- _Objective_:
Copy the lines that begin at the one containing "Image resolution: width=411, height=2576." and stop after the one containing "Cookie Policy (370, 2548)", substituting "Find" for "Locate" and leaving everything else unchanged.

- _Dataset records_:
— start —
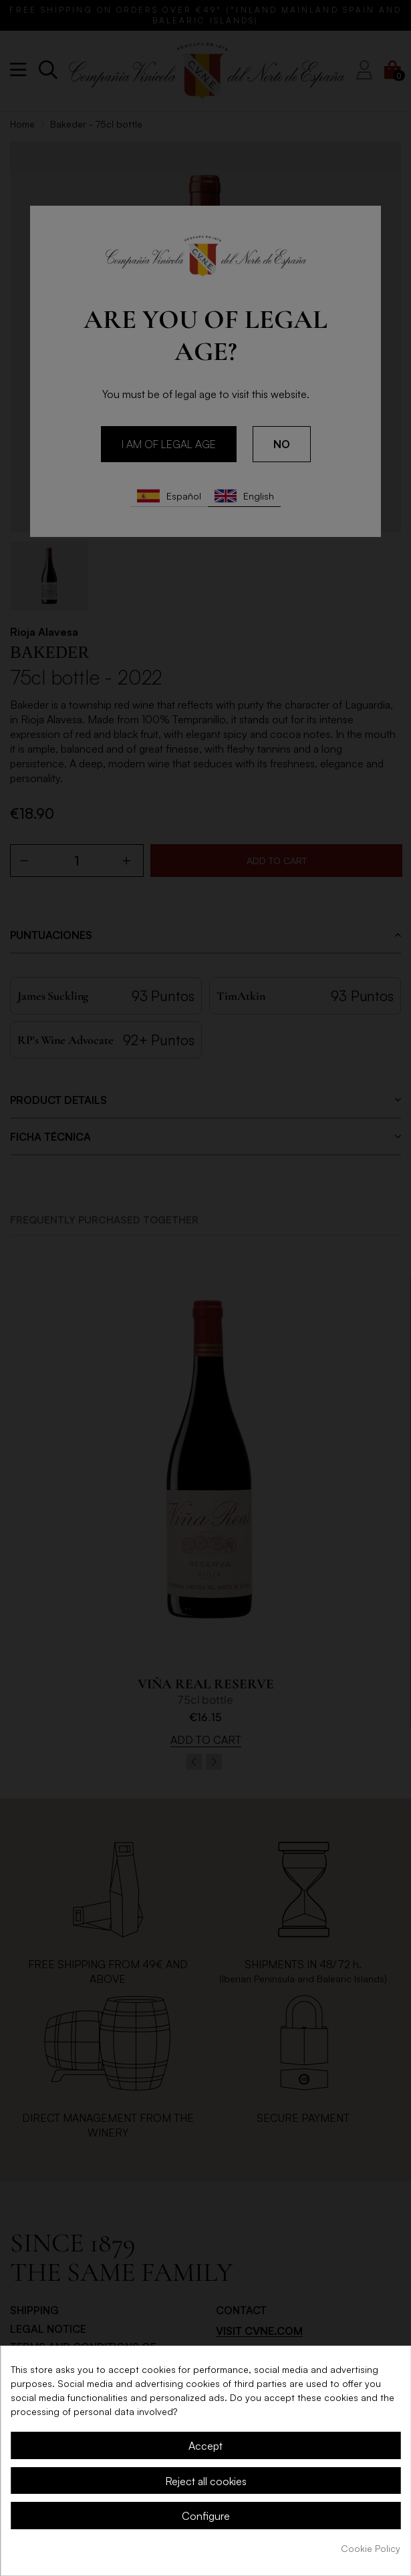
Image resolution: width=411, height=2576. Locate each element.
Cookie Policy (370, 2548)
— end —
— start —
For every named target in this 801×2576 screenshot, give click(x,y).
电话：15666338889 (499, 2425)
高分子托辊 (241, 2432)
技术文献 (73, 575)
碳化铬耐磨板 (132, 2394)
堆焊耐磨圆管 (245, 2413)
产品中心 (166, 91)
— end —
- _Complete output_:
Image resolution: width=411, height=2576. Find each element.
Cookie Policy (370, 2548)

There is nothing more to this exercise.